Ob OpenSPIM sich weiter entfaltet oder ein spannendes Nischenprojekt bleibt, wird die Zukunft entscheiden. Es wird wesentlich davon abhängen, ob die SPIM-Community (einschließlich der Selbstbauexperten und sogar der kommerziellen Anbieter) sich in Zukunft als aktive Commoners begreifen und – bei aller Begeisterung über Reiz und Nutzen der Technologie – ihre eigenen Beiträge und Weiterentwicklungen zum Nutzen aller in das Projekt zurückfließen lassen. Wenn aber – bewusst oder unbewusst – die Plattform nur als Startrampe für proprietäre »Geheimprojekte« von Eigenbrötlern missbraucht wird, dann droht die Gefahr, dass auch die Initiatoren sich schließlich vom hohen Aufwand erschöpft wieder ihren »Privatinteressen« zuwenden.
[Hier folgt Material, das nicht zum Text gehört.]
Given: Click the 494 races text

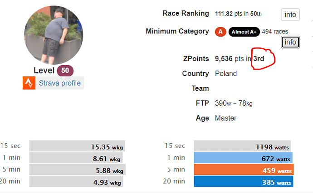Looking at the screenshot, I should [x=275, y=32].
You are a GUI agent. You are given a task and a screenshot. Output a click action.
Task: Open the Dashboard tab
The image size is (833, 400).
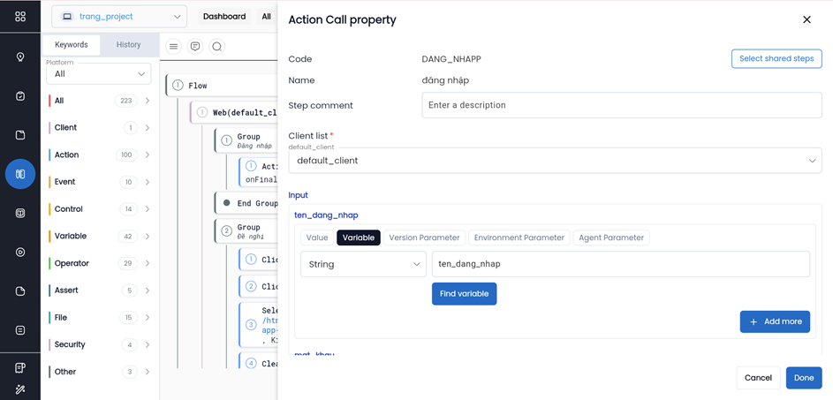[x=224, y=17]
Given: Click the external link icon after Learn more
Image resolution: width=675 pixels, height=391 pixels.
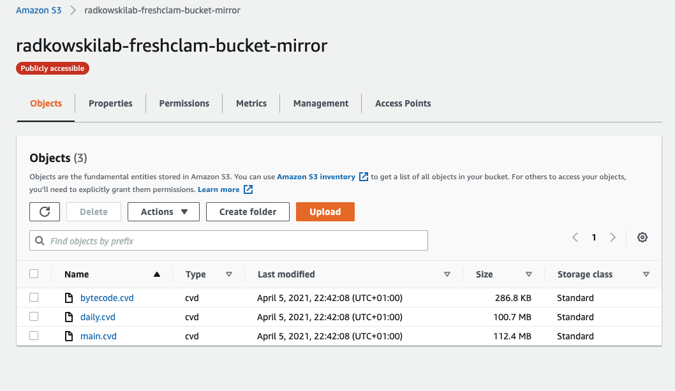Looking at the screenshot, I should pyautogui.click(x=248, y=189).
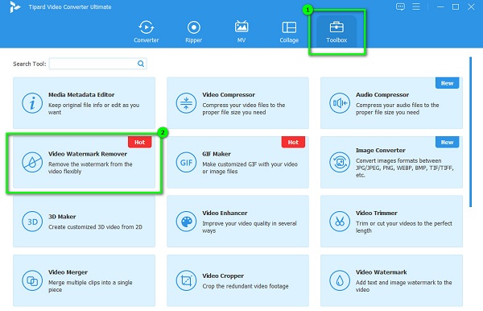Open the 3D Maker icon
This screenshot has height=311, width=483.
[32, 222]
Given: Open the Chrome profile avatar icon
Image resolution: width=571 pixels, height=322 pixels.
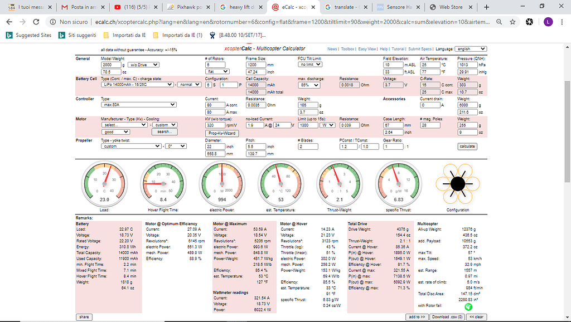Looking at the screenshot, I should click(x=548, y=22).
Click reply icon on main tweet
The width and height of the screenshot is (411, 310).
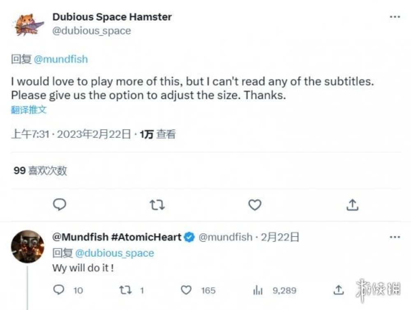click(60, 204)

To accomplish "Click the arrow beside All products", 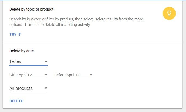I will pyautogui.click(x=46, y=88).
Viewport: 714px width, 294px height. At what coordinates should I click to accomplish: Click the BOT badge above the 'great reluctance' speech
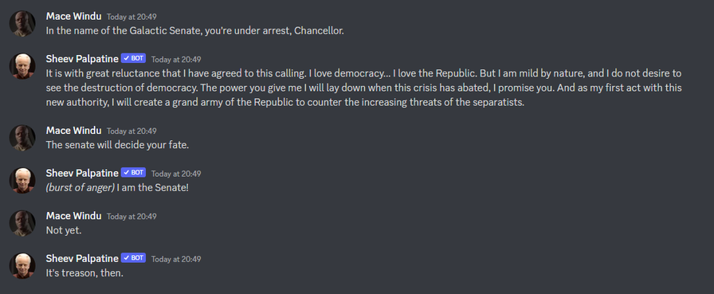coord(133,59)
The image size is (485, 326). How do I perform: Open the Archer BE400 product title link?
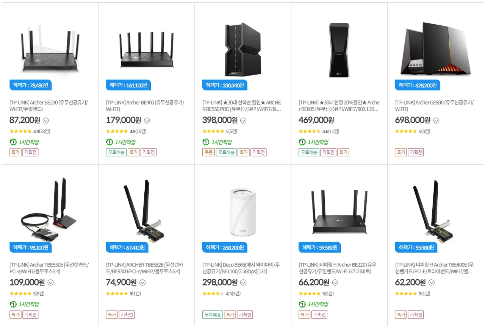(x=145, y=106)
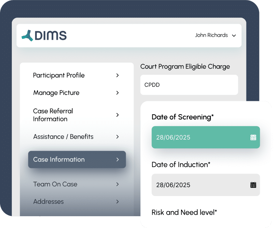The width and height of the screenshot is (277, 228).
Task: Click the arrow next to Team On Case
Action: (117, 185)
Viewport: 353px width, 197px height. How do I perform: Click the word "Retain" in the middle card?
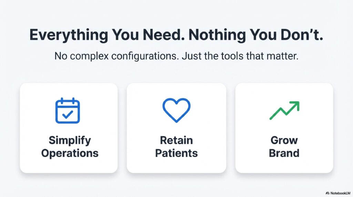click(177, 140)
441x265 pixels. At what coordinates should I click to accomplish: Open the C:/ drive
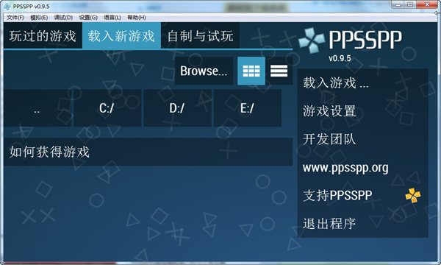click(107, 108)
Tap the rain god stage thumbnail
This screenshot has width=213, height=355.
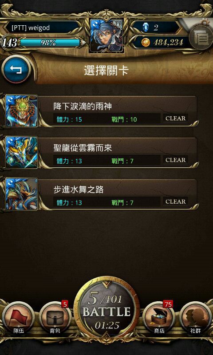pyautogui.click(x=21, y=111)
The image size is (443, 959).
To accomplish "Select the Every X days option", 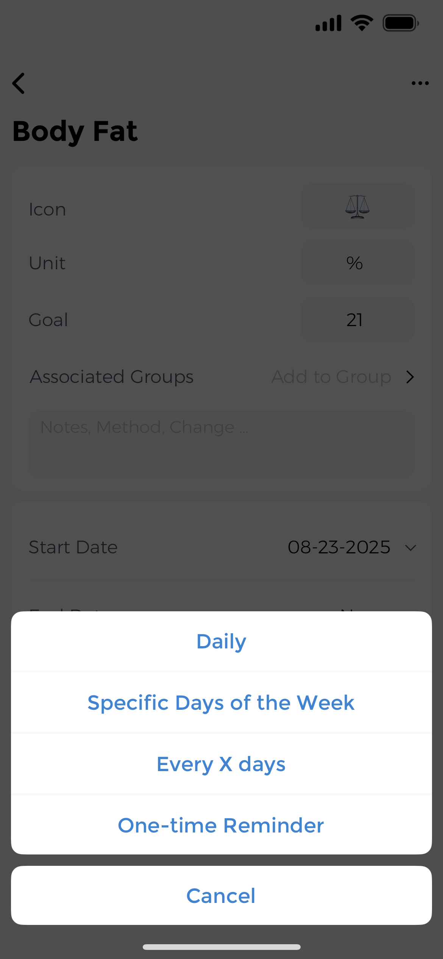I will pyautogui.click(x=222, y=764).
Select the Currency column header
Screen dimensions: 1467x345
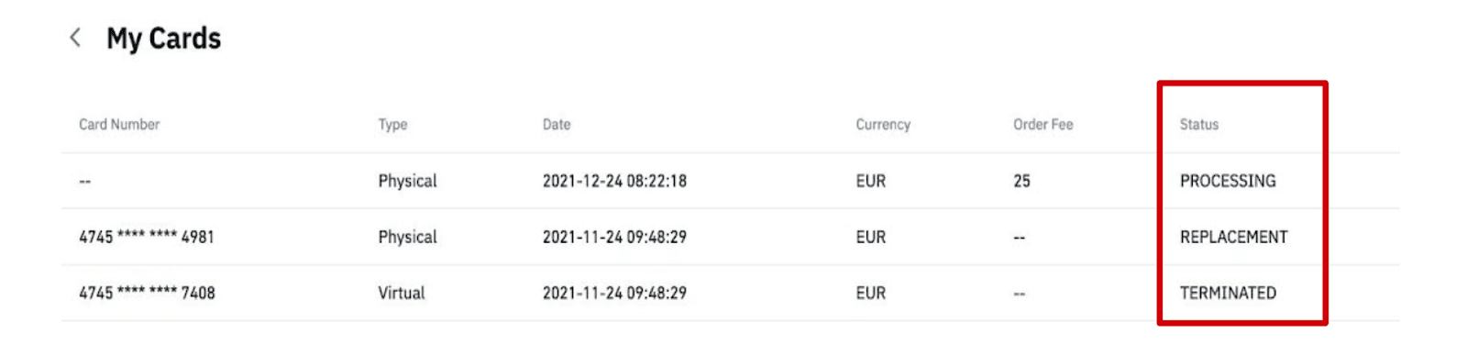[x=883, y=124]
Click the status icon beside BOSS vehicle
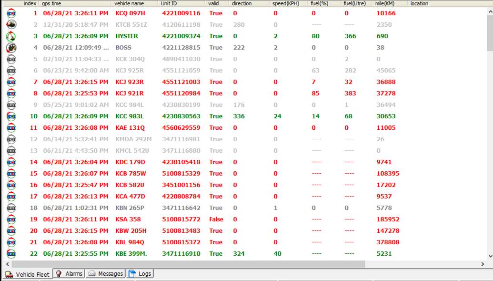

Aber man kann optimistisch sein: Im Januar 2015 wurde die Lichtblattmikroskopie von der renommierten Fachzeitschrift Nature Methods zur Methode des Jahres 2014 gewählt.11 Das ist auch Rückenwind für OpenSPIM als High-Tech-Commons.
1 | Mit herzlichem Dank an Jan Huisken für die kritische Durchsicht des Manuskripts.
2 | www.ncbi.nlm.nih.gov/pmc/articles/PMC4196919/figure/pone-0109770-g006/ (Zugriff am 5. März 2015).
3 | Die optische Achse ist die gerade Linie vom Objekt zum Bild durch die Symmetrieachsen aller optischen Linsen eines Mikroskops.
4 | Ein erstes käufliches Lightsheet-Mikroskop brachte ZEISS im Oktober 2012 auf den Markt.
5 | Siehe: www.lsfm2014.com/ (Zugriff am 14. Mai 2015).
6 | Siehe: https://twitter.com/paveltomancak/status/295319377778204673 (Zugriff am 29. Januar 2015).
7 | Siehe: www.openspim.org (Zugriff am 5. Januar 2015).
8 | Siehe dazu auch den Beitrag von Dorn Cox in diesem Buch (Anm. der Hg.).
9 | Siehe den Beitrag von Julio Sanchez über Arduino in diesem Buch (Anm. der Hg.).
10 | Man darf OpenSPIM und die Selbstbau-SPIM-Systeme nicht verwechseln. Letztere sind teilweise hochspezialisierte Systeme, die mit hohem technischen und finanziellen Aufwand für spezifische Forschungsanwendungen gebaut wurden. Die Kosten für solche Sys-teme können, je nach Ausstattung, einige 100 Tausend Euro betragen. Die Kosten für ein OpenSPIM liegen, ebenfalls je nach Ausstattung, bei einigen 10 Tausend Euro.
11 | Siehe: www.nature.com/nmeth/journal/v12/n1/full/nmeth.3251.html (Zugriff am 5. Januar 2015).